(Stored data entries)
□ □ □
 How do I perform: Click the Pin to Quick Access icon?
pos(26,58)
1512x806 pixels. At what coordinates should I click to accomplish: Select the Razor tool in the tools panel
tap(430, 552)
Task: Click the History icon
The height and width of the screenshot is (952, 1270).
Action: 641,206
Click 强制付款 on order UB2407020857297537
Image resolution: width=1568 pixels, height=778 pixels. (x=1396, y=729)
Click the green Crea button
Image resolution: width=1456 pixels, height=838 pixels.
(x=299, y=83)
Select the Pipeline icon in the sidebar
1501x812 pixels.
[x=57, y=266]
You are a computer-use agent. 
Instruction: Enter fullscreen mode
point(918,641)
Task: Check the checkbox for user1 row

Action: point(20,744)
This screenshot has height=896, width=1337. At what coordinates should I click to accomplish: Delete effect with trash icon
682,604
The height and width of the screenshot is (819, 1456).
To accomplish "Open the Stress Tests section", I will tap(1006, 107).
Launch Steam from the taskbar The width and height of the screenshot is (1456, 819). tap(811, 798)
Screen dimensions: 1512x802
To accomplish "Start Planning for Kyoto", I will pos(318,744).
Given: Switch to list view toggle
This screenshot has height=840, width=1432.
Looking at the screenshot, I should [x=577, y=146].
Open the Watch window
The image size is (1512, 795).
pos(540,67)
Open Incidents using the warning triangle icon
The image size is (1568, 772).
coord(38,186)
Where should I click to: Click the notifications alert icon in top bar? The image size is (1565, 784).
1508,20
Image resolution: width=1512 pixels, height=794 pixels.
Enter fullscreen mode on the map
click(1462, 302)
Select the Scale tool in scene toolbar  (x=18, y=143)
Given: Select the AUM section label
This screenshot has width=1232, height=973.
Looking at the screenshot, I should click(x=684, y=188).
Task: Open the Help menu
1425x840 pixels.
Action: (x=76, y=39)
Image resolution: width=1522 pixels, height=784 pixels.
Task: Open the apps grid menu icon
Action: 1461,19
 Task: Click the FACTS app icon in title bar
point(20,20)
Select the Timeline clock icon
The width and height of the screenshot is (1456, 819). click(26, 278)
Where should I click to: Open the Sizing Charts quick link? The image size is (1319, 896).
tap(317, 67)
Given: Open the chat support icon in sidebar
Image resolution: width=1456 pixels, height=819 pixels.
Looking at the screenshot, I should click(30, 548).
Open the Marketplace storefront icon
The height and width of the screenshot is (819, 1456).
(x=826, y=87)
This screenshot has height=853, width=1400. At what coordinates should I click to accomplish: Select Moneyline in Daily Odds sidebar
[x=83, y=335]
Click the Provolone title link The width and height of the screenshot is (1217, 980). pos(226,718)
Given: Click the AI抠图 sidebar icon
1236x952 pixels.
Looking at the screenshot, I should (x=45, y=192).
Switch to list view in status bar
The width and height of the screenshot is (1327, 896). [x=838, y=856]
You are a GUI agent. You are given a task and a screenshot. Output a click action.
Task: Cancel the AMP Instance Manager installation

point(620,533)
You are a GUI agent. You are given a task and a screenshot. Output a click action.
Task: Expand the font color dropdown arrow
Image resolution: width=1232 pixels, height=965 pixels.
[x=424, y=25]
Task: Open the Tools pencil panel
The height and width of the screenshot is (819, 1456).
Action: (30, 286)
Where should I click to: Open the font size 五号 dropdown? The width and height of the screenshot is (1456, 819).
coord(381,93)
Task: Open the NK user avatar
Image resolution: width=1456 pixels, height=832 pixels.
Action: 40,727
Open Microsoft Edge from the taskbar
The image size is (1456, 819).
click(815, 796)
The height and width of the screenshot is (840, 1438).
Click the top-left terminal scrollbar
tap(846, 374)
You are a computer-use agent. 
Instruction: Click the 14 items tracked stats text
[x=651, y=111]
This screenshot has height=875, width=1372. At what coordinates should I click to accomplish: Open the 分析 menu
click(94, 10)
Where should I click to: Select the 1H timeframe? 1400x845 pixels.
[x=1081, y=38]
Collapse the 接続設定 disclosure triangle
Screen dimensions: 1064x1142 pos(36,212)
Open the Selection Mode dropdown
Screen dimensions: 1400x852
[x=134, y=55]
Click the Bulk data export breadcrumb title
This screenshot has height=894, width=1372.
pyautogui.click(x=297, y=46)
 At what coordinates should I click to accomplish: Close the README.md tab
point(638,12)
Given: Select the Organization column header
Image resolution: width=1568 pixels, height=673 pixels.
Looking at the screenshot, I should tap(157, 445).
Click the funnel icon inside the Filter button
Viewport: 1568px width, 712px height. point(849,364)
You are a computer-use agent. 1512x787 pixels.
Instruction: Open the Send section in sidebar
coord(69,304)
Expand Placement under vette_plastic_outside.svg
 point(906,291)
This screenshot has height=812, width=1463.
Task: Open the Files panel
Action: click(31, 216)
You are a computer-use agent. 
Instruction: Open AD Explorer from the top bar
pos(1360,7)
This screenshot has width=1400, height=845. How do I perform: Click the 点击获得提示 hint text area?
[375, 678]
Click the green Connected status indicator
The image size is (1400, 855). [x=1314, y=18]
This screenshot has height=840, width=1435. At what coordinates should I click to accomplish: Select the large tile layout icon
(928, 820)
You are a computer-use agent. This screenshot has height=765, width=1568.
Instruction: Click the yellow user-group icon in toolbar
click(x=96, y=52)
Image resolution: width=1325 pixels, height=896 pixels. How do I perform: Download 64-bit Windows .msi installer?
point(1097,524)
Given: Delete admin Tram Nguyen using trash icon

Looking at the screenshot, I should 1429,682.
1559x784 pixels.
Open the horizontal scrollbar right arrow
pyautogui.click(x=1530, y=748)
□ □ □
» WHAT THE EXERCISE ASKS: Your task is to reproduce each entry exactly.

» WRITTEN RESPONSE:
 How do I perform: Click the Pin to Quick Access icon?
pos(26,58)
1512x806 pixels. At what coordinates should I click to accomplish: Select the Razor tool in the tools panel
tap(430, 552)
Task: Click the History icon
The height and width of the screenshot is (952, 1270).
Action: 641,206
Click 强制付款 on order UB2407020857297537
Image resolution: width=1568 pixels, height=778 pixels. (x=1396, y=729)
Click the green Crea button
Image resolution: width=1456 pixels, height=838 pixels.
(x=299, y=83)
Select the Pipeline icon in the sidebar
1501x812 pixels.
[x=57, y=266]
You are a computer-use agent. 
Instruction: Enter fullscreen mode
point(918,641)
Task: Check the checkbox for user1 row

Action: point(20,744)
This screenshot has height=896, width=1337. At what coordinates should I click to accomplish: Delete effect with trash icon
682,604
The height and width of the screenshot is (819, 1456).
To accomplish "Open the Stress Tests section", I will tap(1006, 107).
Launch Steam from the taskbar The width and height of the screenshot is (1456, 819). tap(811, 798)
Screen dimensions: 1512x802
To accomplish "Start Planning for Kyoto", I will pos(318,744).
Given: Switch to list view toggle
This screenshot has height=840, width=1432.
Looking at the screenshot, I should [x=577, y=146].
Open the Watch window
The image size is (1512, 795).
pos(540,67)
Open Incidents using the warning triangle icon
The image size is (1568, 772).
coord(38,186)
Where should I click to: Click the notifications alert icon in top bar? The image size is (1565, 784).
1508,20
Image resolution: width=1512 pixels, height=794 pixels.
Enter fullscreen mode on the map
click(1462, 302)
Select the Scale tool in scene toolbar  (x=18, y=143)
Given: Select the AUM section label
This screenshot has width=1232, height=973.
Looking at the screenshot, I should click(x=684, y=188).
Task: Open the Help menu
1425x840 pixels.
Action: (x=76, y=39)
Image resolution: width=1522 pixels, height=784 pixels.
Task: Open the apps grid menu icon
Action: 1461,19
 Task: Click the FACTS app icon in title bar
point(20,20)
Select the Timeline clock icon
The width and height of the screenshot is (1456, 819). click(26, 278)
Where should I click to: Open the Sizing Charts quick link? The image size is (1319, 896).
tap(317, 67)
Given: Open the chat support icon in sidebar
Image resolution: width=1456 pixels, height=819 pixels.
Looking at the screenshot, I should click(30, 548).
Open the Marketplace storefront icon
The height and width of the screenshot is (819, 1456).
(x=826, y=87)
This screenshot has height=853, width=1400. At what coordinates should I click to accomplish: Select Moneyline in Daily Odds sidebar
[x=83, y=335]
Click the Provolone title link The width and height of the screenshot is (1217, 980). pos(226,718)
Given: Click the AI抠图 sidebar icon
1236x952 pixels.
Looking at the screenshot, I should (x=45, y=192).
Switch to list view in status bar
The width and height of the screenshot is (1327, 896). [x=838, y=856]
You are a GUI agent. You are given a task and a screenshot. Output a click action.
Task: Cancel the AMP Instance Manager installation

point(620,533)
You are a GUI agent. You are given a task and a screenshot. Output a click action.
Task: Expand the font color dropdown arrow
Image resolution: width=1232 pixels, height=965 pixels.
[x=424, y=25]
Task: Open the Tools pencil panel
The height and width of the screenshot is (819, 1456).
Action: (30, 286)
Where should I click to: Open the font size 五号 dropdown? The width and height of the screenshot is (1456, 819).
coord(381,93)
Task: Open the NK user avatar
Image resolution: width=1456 pixels, height=832 pixels.
Action: 40,727
Open Microsoft Edge from the taskbar
The image size is (1456, 819).
click(815, 796)
The height and width of the screenshot is (840, 1438).
Click the top-left terminal scrollbar
tap(846, 374)
You are a computer-use agent. 
Instruction: Click the 14 items tracked stats text
[x=651, y=111]
This screenshot has height=875, width=1372. At what coordinates should I click to accomplish: Open the 分析 menu
click(94, 10)
Where should I click to: Select the 1H timeframe? 1400x845 pixels.
[x=1081, y=38]
Collapse the 接続設定 disclosure triangle
Screen dimensions: 1064x1142 pos(36,212)
Open the Selection Mode dropdown
Screen dimensions: 1400x852
[x=134, y=55]
Click the Bulk data export breadcrumb title
This screenshot has height=894, width=1372.
pyautogui.click(x=297, y=46)
 At what coordinates should I click to accomplish: Close the README.md tab
point(638,12)
Given: Select the Organization column header
Image resolution: width=1568 pixels, height=673 pixels.
Looking at the screenshot, I should tap(157, 445).
Click the funnel icon inside the Filter button
Viewport: 1568px width, 712px height. point(849,364)
You are a computer-use agent. 1512x787 pixels.
Instruction: Open the Send section in sidebar
coord(69,304)
Expand Placement under vette_plastic_outside.svg
 point(906,291)
This screenshot has height=812, width=1463.
Task: Open the Files panel
Action: click(31, 216)
You are a computer-use agent. 
Instruction: Open AD Explorer from the top bar
pos(1360,7)
This screenshot has width=1400, height=845. How do I perform: Click the 点击获得提示 hint text area?
[375, 678]
Click the green Connected status indicator
The image size is (1400, 855). [x=1314, y=18]
This screenshot has height=840, width=1435. At what coordinates should I click to accomplish: Select the large tile layout icon
(928, 820)
You are a computer-use agent. This screenshot has height=765, width=1568.
Instruction: Click the yellow user-group icon in toolbar
click(x=96, y=52)
Image resolution: width=1325 pixels, height=896 pixels. How do I perform: Download 64-bit Windows .msi installer?
point(1097,524)
Given: Delete admin Tram Nguyen using trash icon

Looking at the screenshot, I should 1429,682.
1559x784 pixels.
Open the horizontal scrollbar right arrow
pyautogui.click(x=1530, y=748)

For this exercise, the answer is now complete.